The problem
Below are some records; print every one of them exactly.

^^^^^^^^

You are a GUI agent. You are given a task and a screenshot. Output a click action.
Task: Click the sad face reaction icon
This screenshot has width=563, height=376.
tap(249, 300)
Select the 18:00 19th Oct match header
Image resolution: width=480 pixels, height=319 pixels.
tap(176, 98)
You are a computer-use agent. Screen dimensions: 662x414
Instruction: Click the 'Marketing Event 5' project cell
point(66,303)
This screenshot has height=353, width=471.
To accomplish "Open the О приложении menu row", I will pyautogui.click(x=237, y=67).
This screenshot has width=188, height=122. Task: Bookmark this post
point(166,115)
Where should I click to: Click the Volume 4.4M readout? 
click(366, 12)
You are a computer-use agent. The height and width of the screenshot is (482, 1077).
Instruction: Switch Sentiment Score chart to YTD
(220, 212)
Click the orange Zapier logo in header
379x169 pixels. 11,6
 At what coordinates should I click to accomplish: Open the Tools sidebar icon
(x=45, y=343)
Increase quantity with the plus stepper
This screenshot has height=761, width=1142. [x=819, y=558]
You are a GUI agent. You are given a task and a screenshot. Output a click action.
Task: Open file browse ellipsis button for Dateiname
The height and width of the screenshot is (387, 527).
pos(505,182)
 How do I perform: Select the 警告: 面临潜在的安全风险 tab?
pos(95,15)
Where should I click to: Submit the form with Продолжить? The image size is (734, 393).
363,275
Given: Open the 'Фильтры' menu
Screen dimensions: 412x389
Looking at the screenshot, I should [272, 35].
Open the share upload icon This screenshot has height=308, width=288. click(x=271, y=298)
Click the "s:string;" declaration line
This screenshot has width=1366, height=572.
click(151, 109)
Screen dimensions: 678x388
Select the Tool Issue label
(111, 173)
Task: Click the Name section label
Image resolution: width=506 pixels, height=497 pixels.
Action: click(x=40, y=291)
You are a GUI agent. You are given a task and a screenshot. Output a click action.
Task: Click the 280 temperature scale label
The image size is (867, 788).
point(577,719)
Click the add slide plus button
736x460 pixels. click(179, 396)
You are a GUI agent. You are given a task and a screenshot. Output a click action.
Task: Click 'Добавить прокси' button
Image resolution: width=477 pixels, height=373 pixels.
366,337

^^^^^^^^

Output of the task
You are a GUI agent. You are given a task and a screenshot. Output a click action.
Task: Click the sad face reaction icon
This screenshot has width=563, height=376.
tap(249, 300)
Select the 18:00 19th Oct match header
Image resolution: width=480 pixels, height=319 pixels.
tap(176, 98)
You are a computer-use agent. Screen dimensions: 662x414
Instruction: Click the 'Marketing Event 5' project cell
point(66,303)
This screenshot has height=353, width=471.
To accomplish "Open the О приложении menu row", I will pyautogui.click(x=237, y=67).
This screenshot has width=188, height=122. Task: Bookmark this post
point(166,115)
Where should I click to: Click the Volume 4.4M readout? 
click(366, 12)
You are a computer-use agent. The height and width of the screenshot is (482, 1077).
Instruction: Switch Sentiment Score chart to YTD
(220, 212)
Click the orange Zapier logo in header
379x169 pixels. 11,6
 At what coordinates should I click to accomplish: Open the Tools sidebar icon
(x=45, y=343)
Increase quantity with the plus stepper
This screenshot has height=761, width=1142. [x=819, y=558]
You are a GUI agent. You are given a task and a screenshot. Output a click action.
Task: Open file browse ellipsis button for Dateiname
The height and width of the screenshot is (387, 527).
pos(505,182)
 How do I perform: Select the 警告: 面临潜在的安全风险 tab?
pos(95,15)
Where should I click to: Submit the form with Продолжить? The image size is (734, 393).
363,275
Given: Open the 'Фильтры' menu
Screen dimensions: 412x389
Looking at the screenshot, I should [272, 35].
Open the share upload icon This screenshot has height=308, width=288. click(x=271, y=298)
Click the "s:string;" declaration line
This screenshot has width=1366, height=572.
click(151, 109)
Screen dimensions: 678x388
Select the Tool Issue label
(111, 173)
Task: Click the Name section label
Image resolution: width=506 pixels, height=497 pixels.
Action: click(x=40, y=291)
You are a GUI agent. You are given a task and a screenshot. Output a click action.
Task: Click the 280 temperature scale label
The image size is (867, 788).
point(577,719)
Click the add slide plus button
736x460 pixels. click(179, 396)
You are a GUI agent. You are given a task and a screenshot. Output a click action.
Task: Click 'Добавить прокси' button
Image resolution: width=477 pixels, height=373 pixels.
366,337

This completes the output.